Polynote: the new Jupyter?

There is a lot of buzz surrounding Polynote, Netflix’s multi-language notebook. But is it the Jupyter-killer, or is it all hype?

Tom Titcombe
Towards Data Science

--

Source: https://polynote.org/

If you’ve done any kind of analytical work with Python in the last few years, there is a good chance you have come across Jupyter notebooks. The ability to execute new code without needing to re-run the entire script have made notebooks a ubiquitous part of the analytical workflow, but Jupyter notebooks are not without issues. For example, code editing, hints and linting is not supported; this can lead to messy, difficult to debug code and cause some developers to avoid the tool entirely. In 2019, tech behemoth Netflix open-sourced their notebook tool, Polynote, which many people are touting as the Jupyter-killer.

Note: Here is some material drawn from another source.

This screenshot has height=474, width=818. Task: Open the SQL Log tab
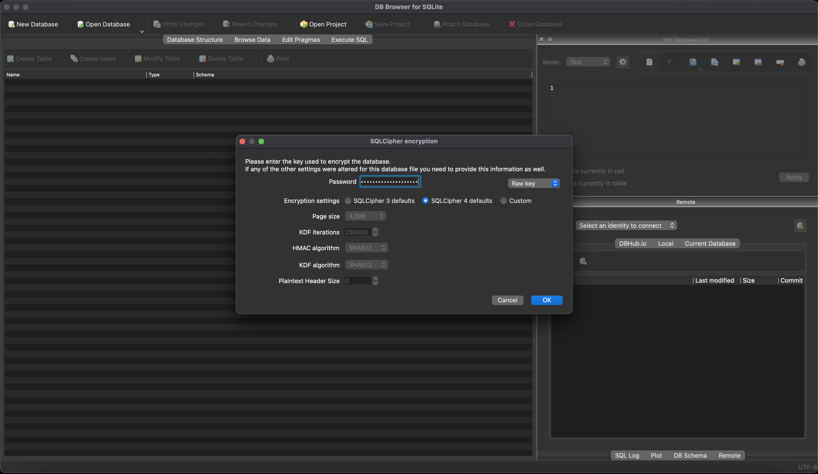[627, 455]
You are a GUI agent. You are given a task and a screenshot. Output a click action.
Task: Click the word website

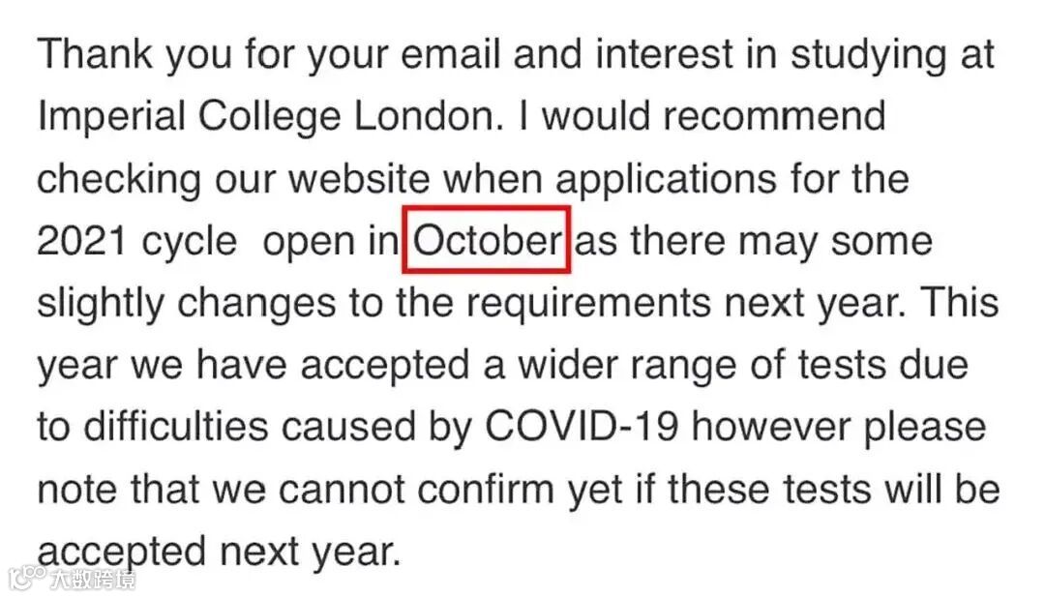pyautogui.click(x=359, y=178)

Like Jupyter, Polynote has multi-language support, however Scala has been included as a “first-class language” in Polynote, with additional support for Python (+ Spark), SQL and Vega. While Jupyter allows you to create a notebook in one of its supported languages (JUlia, PYThon, R), Polynote facilitates multi-language support in a single notebook and even allows for interoperability between code executed in different languages.

Installation

Unlike Jupyter, Polynote is built with JVM-based languages at its core, which makes the installation process slightly more involved than pip install polynote. Problematically, Polynote is currently only available on Linux and OSX; there is some discussion about the inclusion of Windows, however it is not an aim of the development team. Given how open-source Windows ports of popular tools like Swift have failed to bloom, it would be foolish to expect a seamless experience of Polynote on Windows anytime soon.

That being said, let us assume you have a Linux or OSX machine. I will outline the steps I took to get Polynote working on Ubuntu 18.04.

  1. Go to the releases and download the latest polynote-dist.tar.gz under “Assets” of the latest release
  2. Extract polynote with tar -zxvpf polynote-dist.tar.gz
  3. Install Java: sudo apt install default-jre and sudo apt install default-jdk
  4. Set JAVA_HOME with export JAVA_HOME=/usr/lib/jvm/default-java/
  5. pip3 install jep jedi virtualenv

Additional installation is required for Spark support. You can read more about installing Polynote here.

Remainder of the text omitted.